It reads: "The objective of Christiania is to create a self-governing society whereby each and every individual holds themselves responsible over the wellbeing of the entire community. Our society is to be economically self-sustaining and, as such, our aspiration is to be steadfast in our conviction that psychological and physical destitution can be averted."
Ole Lykke Andersen, head of the Christiania historical archive, told the Yes Theory YouTube channel people were drawn to the settlement "because of the freedom".
"We got this big, big area. For the first 30 years, this was a squatted area," he explained.
"We have a very strong anarchist feeling at Christiania… in the way that, if you want to do something, just go ahead."
Christiania's Pusher Street is where cannabis – illegal in Denmark – is sold and bought openly. There are signs erected all around it prohibiting filming, and any visitors who don't adhere to the suggestion will be swiftly reminded of the rule.

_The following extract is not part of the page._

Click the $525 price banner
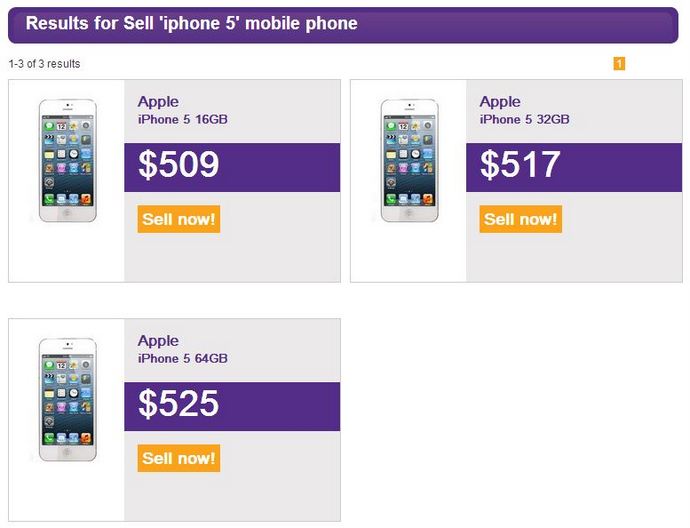pos(232,407)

Increasingly, authorities have been attempting to impose some rule of law in the so-called Green Light District.
"Sometimes they come in disguised in civil clothes and just grab people," Christiania resident Akutu told Yes Theory.
"Police have tried to shut it down for many years but there's just so many who want weed."
The cannabis trade on Pusher Street still exists but is more hush these days.
Christiania isn't completely without rules, with residents themselves having decided upon a handful. Ole explained Christiania now only accepts cannabis and alcohol. Hard drugs, he said, had the neighbourhood "dying out".
The residents also don't allow violence, with guns and knives banned. Biker jackets are also prohibited after motorcycle gangs tried to muscle in on the drugs trade in the 1980s.